De la MSA. L'exploitation agricole cotise au régime agricole : la prévention des risques professionnels y est assurée par la Mutualité sociale agricole et son service de santé-sécurité au travail, avec ses propres conseillers en prévention. La CARSAT et l'INRS relèvent du régime général. L'obligation de rédiger le document unique, elle, est la même pour tous (art. R.4121-1 du Code du travail) : c'est l'accompagnement et les référentiels de risques qui sont propres à l'agriculture.
Suis-je obligé de faire un DUER si je suis exploitant sans salarié ?

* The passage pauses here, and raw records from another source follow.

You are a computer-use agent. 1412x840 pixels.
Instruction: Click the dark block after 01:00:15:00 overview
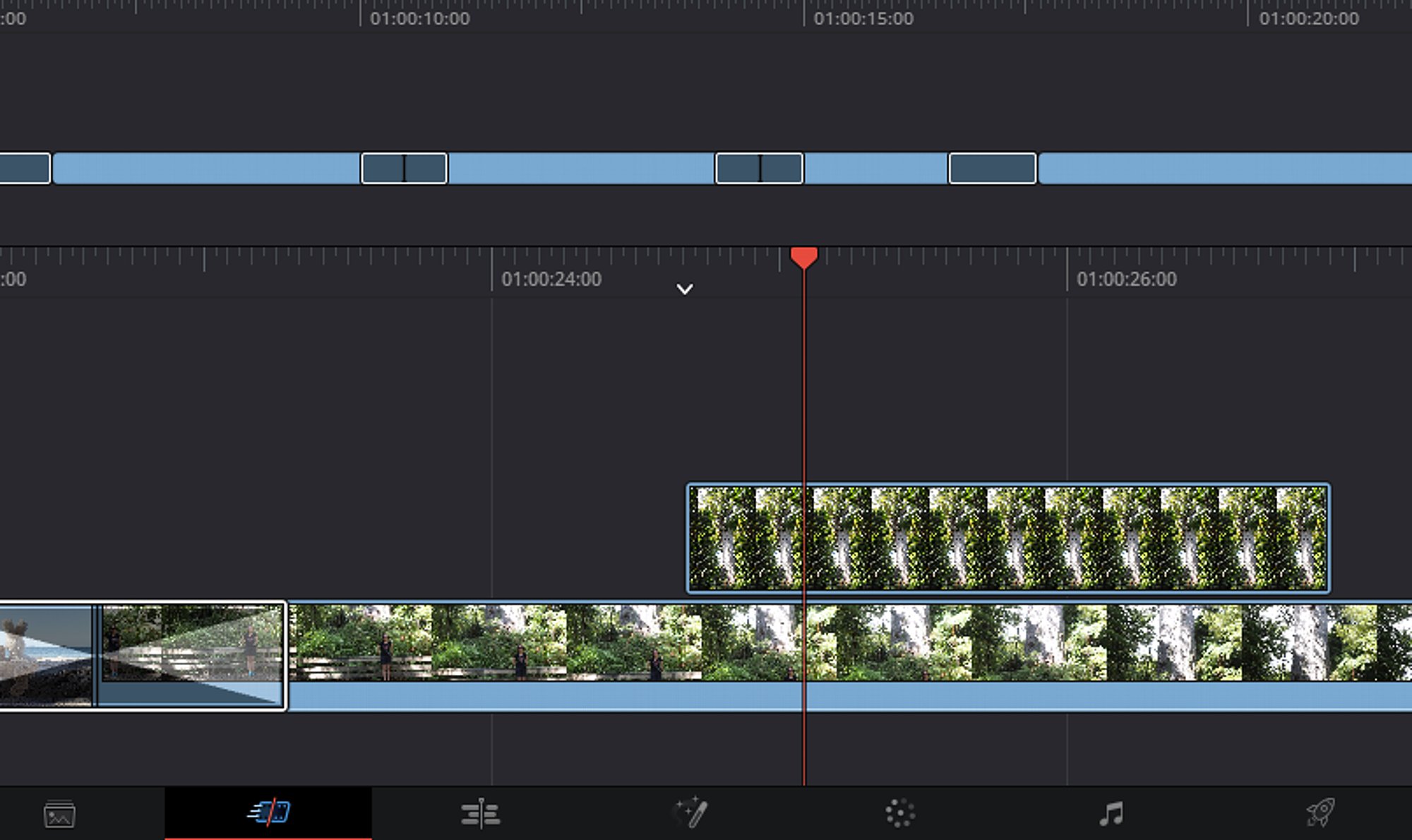992,169
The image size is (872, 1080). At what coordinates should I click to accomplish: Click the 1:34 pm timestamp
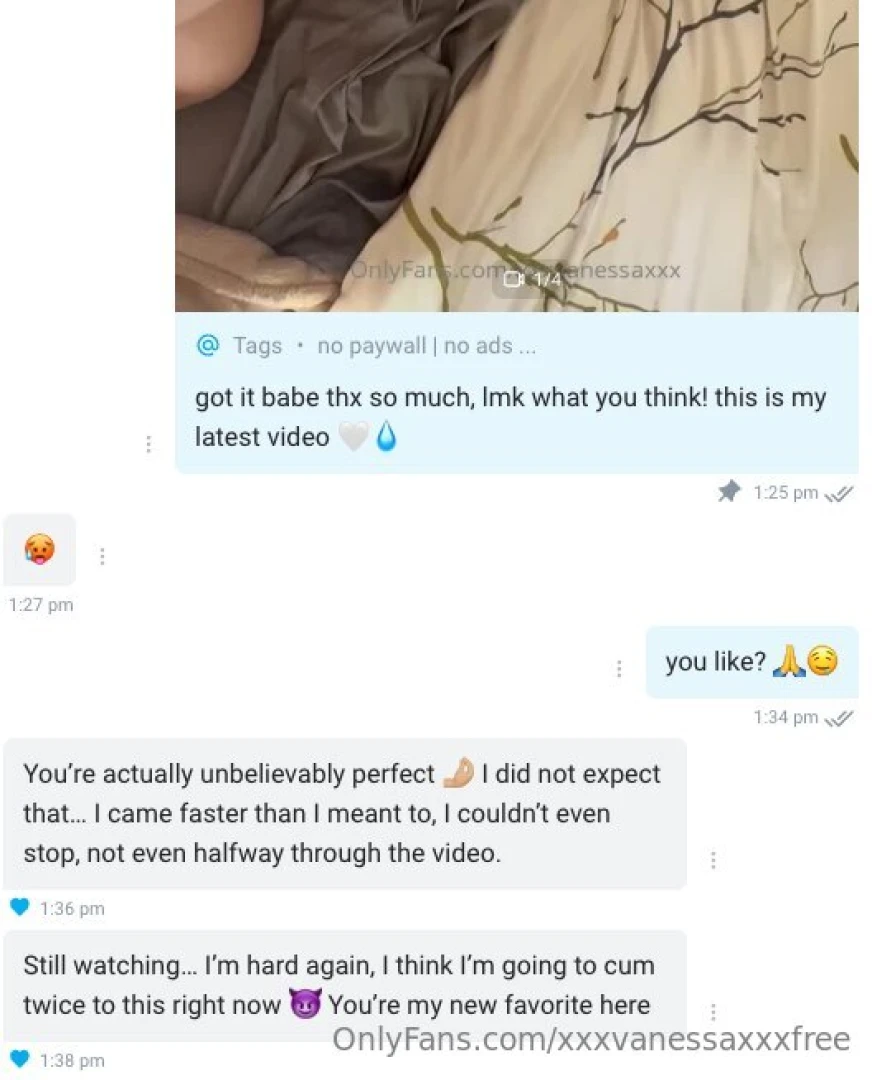(x=786, y=717)
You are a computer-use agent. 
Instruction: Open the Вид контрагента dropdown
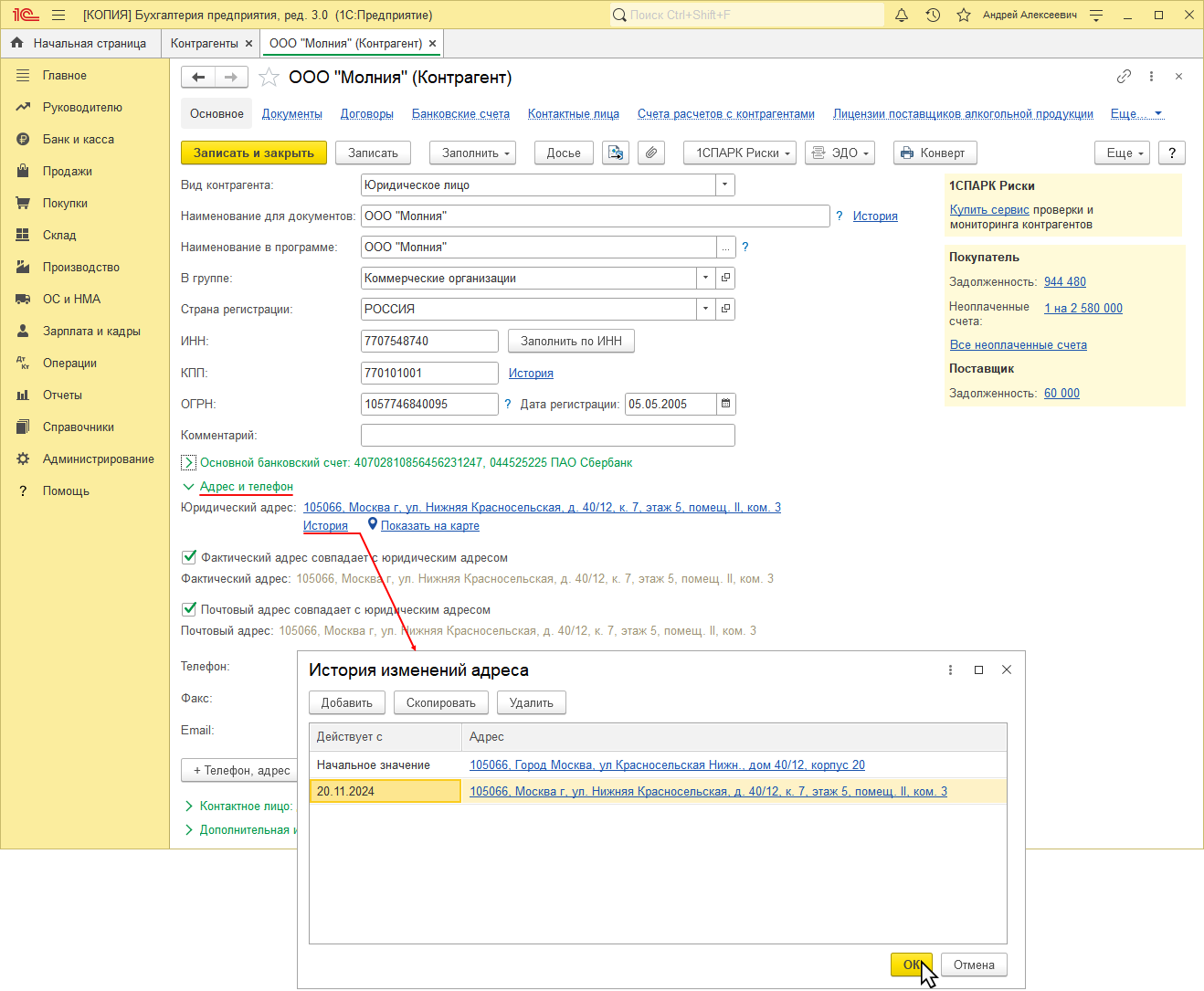[x=724, y=184]
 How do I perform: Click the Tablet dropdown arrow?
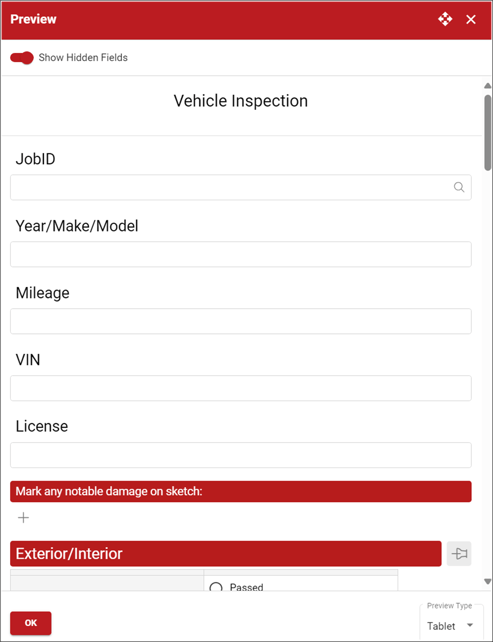tap(470, 625)
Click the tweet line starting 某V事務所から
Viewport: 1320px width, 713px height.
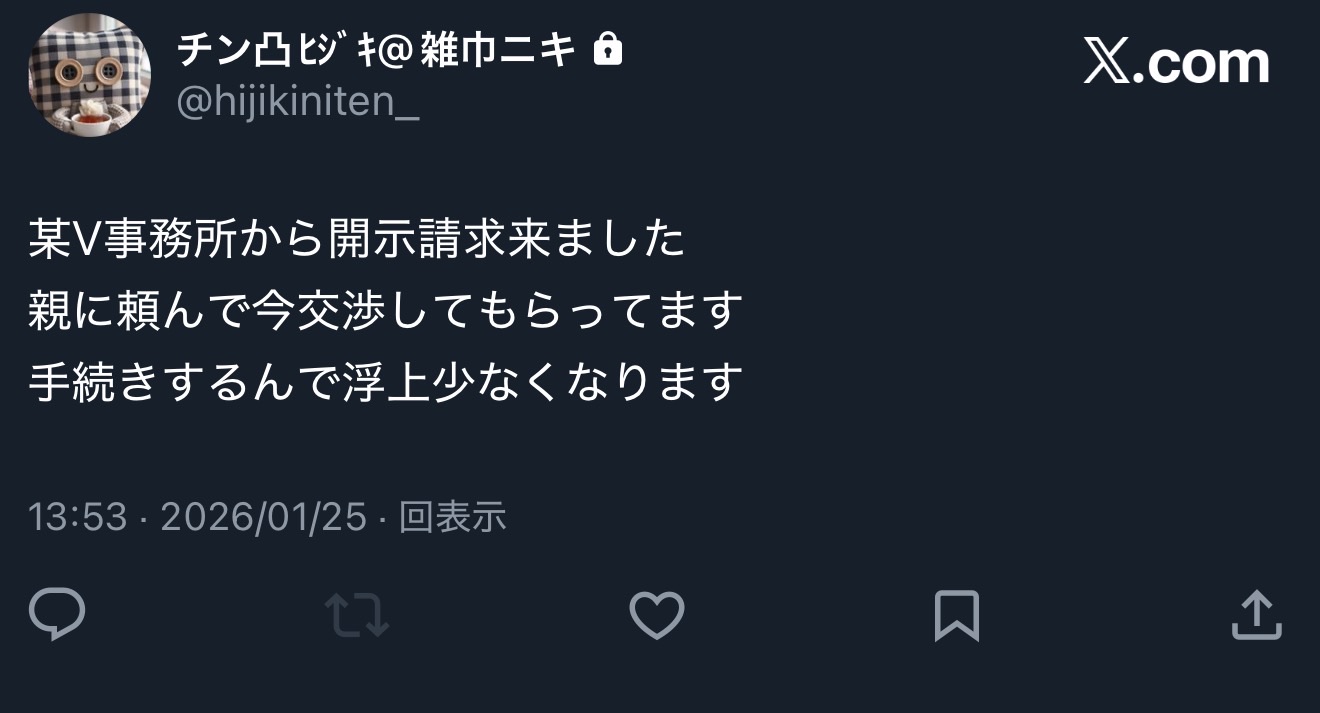coord(357,241)
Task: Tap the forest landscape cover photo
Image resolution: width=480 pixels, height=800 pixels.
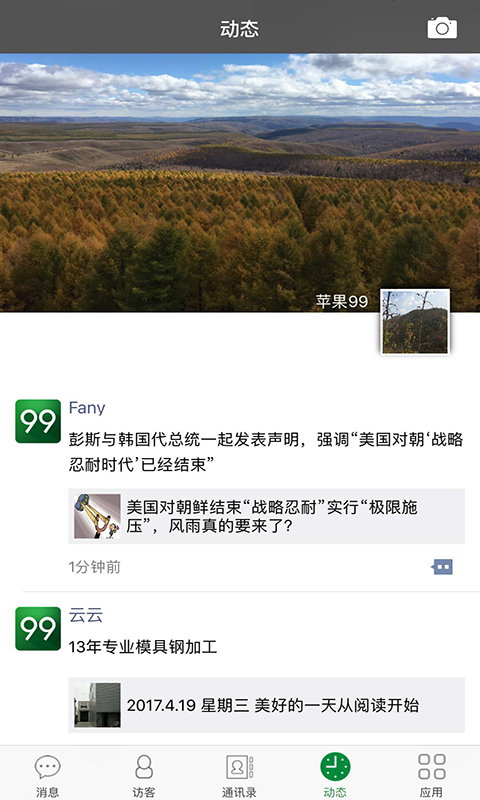Action: (x=240, y=183)
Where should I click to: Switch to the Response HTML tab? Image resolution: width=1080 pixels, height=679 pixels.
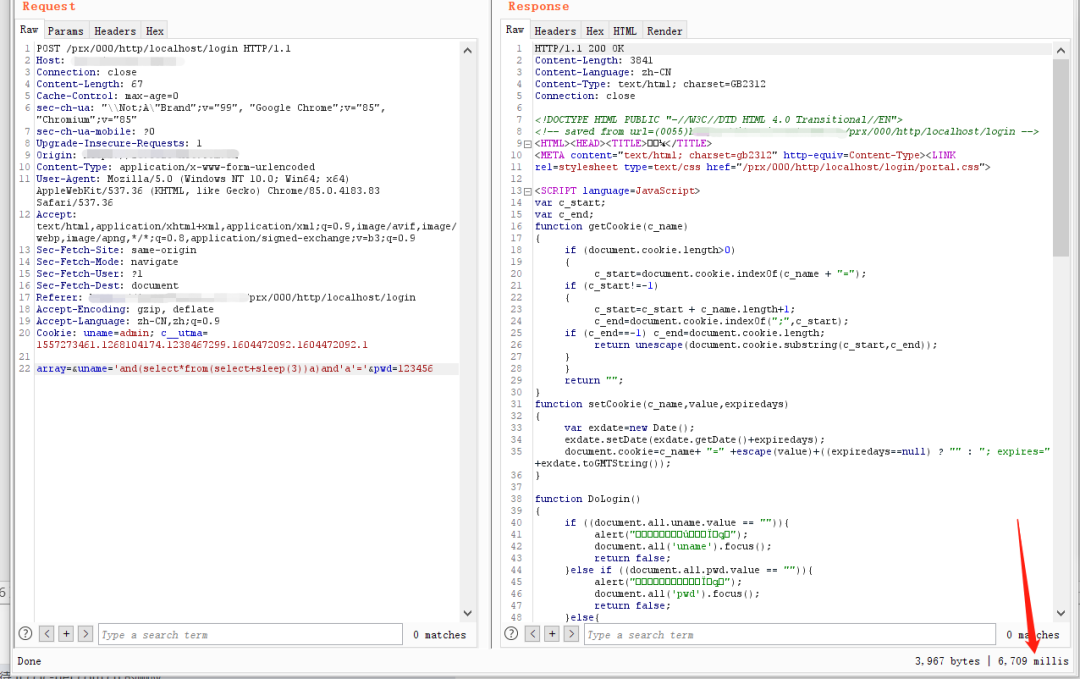625,31
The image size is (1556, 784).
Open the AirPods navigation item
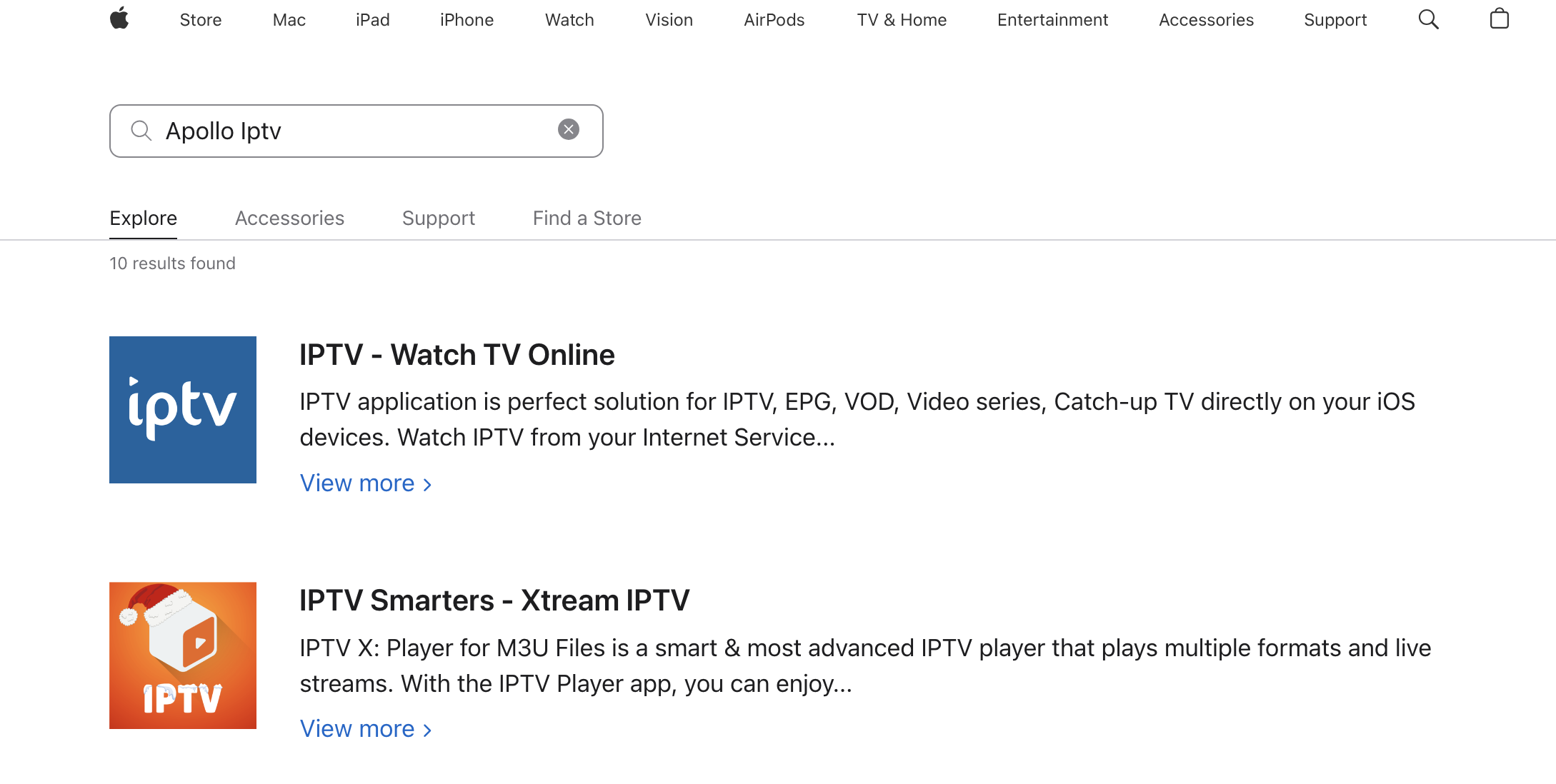point(774,20)
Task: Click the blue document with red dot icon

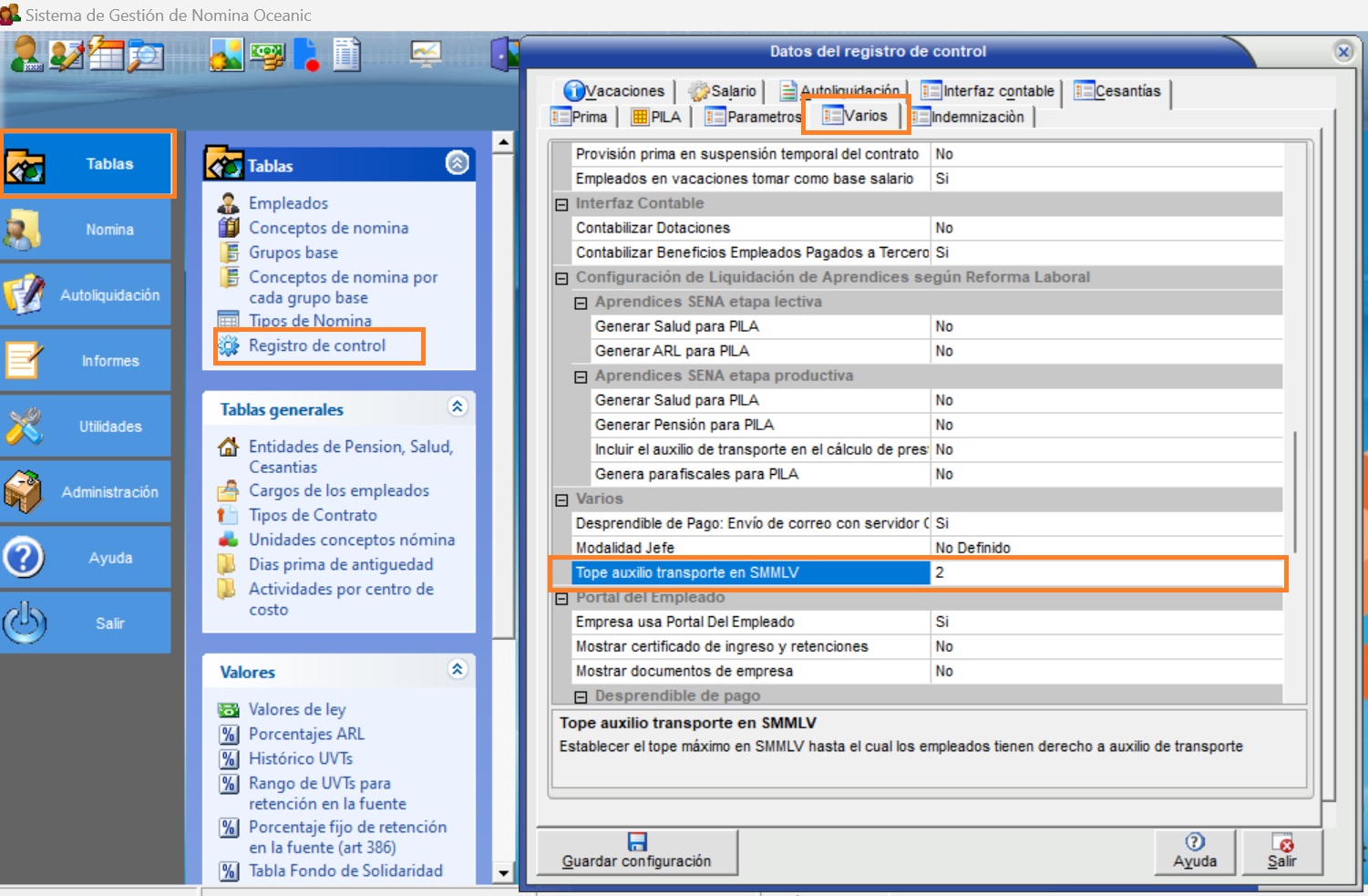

Légalement, non : le document unique s'impose dès le premier salarié, y compris apprenti, saisonnier ou CDD (art. R.4121-1). Un exploitant seul n'y est pas tenu. La MSA le recommande malgré tout, parce que les accidents graves du secteur — renversement de tracteur, gaz de fosse, contention d'un bovin — touchent d'abord le chef d'exploitation et les aides familiaux, qui ne sont couverts par aucun contrôle.
Quels risques sont propres à l'agriculture et absents d'un modèle générique ?
Le machinisme agricole (renversement de tracteur, prise de force, organes en mouvement), le risque phytosanitaire, les zoonoses et les poussières organiques, la contention des animaux, les silos et fosses à lisier (asphyxie, ensevelissement, sulfure d'hydrogène), les lignes électriques aériennes en manœuvre de benne, la noyade dans une retenue d'irrigation. Un modèle « bureau » ou « commerce » ne les contient pas : c'est exactement le trou que ce générateur comble avec un jeu de risques agricole dédié.
Comment évaluer le risque phytosanitaire dans le DUER ?
Poste par poste, en distinguant la préparation de la bouillie et le nettoyage du matériel (contact avec le produit concentré, les plus exposants) de l'application elle-même et de la rentrée en parcelle. Les mesures à consigner : substitution quand elle est possible, Certiphyto à jour (code rural, art. L.254-1 et suivants), EPI adaptés à l'étiquette, local phytosanitaire fermé et ventilé, respect des délais de réentrée. Certaines pathologies sont indemnisables par le fonds d'indemnisation des victimes de pesticides géré par la MSA.
Dois-je intégrer les fortes chaleurs à mon DUER agricole ?
Oui, depuis le décret n°2025-482 du 27 mai 2025, applicable au 1er juillet 2025. L'épisode de forte chaleur doit figurer dans l'évaluation, en s'appuyant sur les niveaux de vigilance de Météo-France, avec des mesures concrètes : adaptation des horaires, eau fraîche, points d'ombre, surveillance mutuelle. L'agriculture est le secteur le plus concerné — travail extérieur, sous serre, en cabine — et la traçabilité des épisodes devient un point de contrôle.
Un modèle de DUER vaut-il pour toutes les exploitations agricoles ?
Non. Un DUERP de viticulteur, d'éleveur, de céréalier ou de maraîcher ne se cote pas pareil : le viticulteur est d'abord exposé au phytosanitaire et aux TMS, l'éleveur au contact animal et aux gaz de fosse, le céréalier au machinisme et aux silos, le maraîcher à la chaleur sous serre. Le générateur pré-remplit les unités de travail et les risques dominants selon la filière ; vous ajustez ensuite à votre exploitation réelle, ce qui reste indispensable.
À quelle fréquence réviser le DUER d'une exploitation ?
Au moins une fois par an à partir de 11 salariés (art. R.4121-2). En dessous, la révision est déclenchée par l'événement : achat d'un nouveau matériel, changement de production, accident, information nouvelle sur un risque — et l'entrée en vigueur d'une obligation, comme le volet fortes chaleurs de 2025. La révision annuelle millésimée du générateur duplique le document daté sans repartir de zéro, et l'ancienne version est conservée.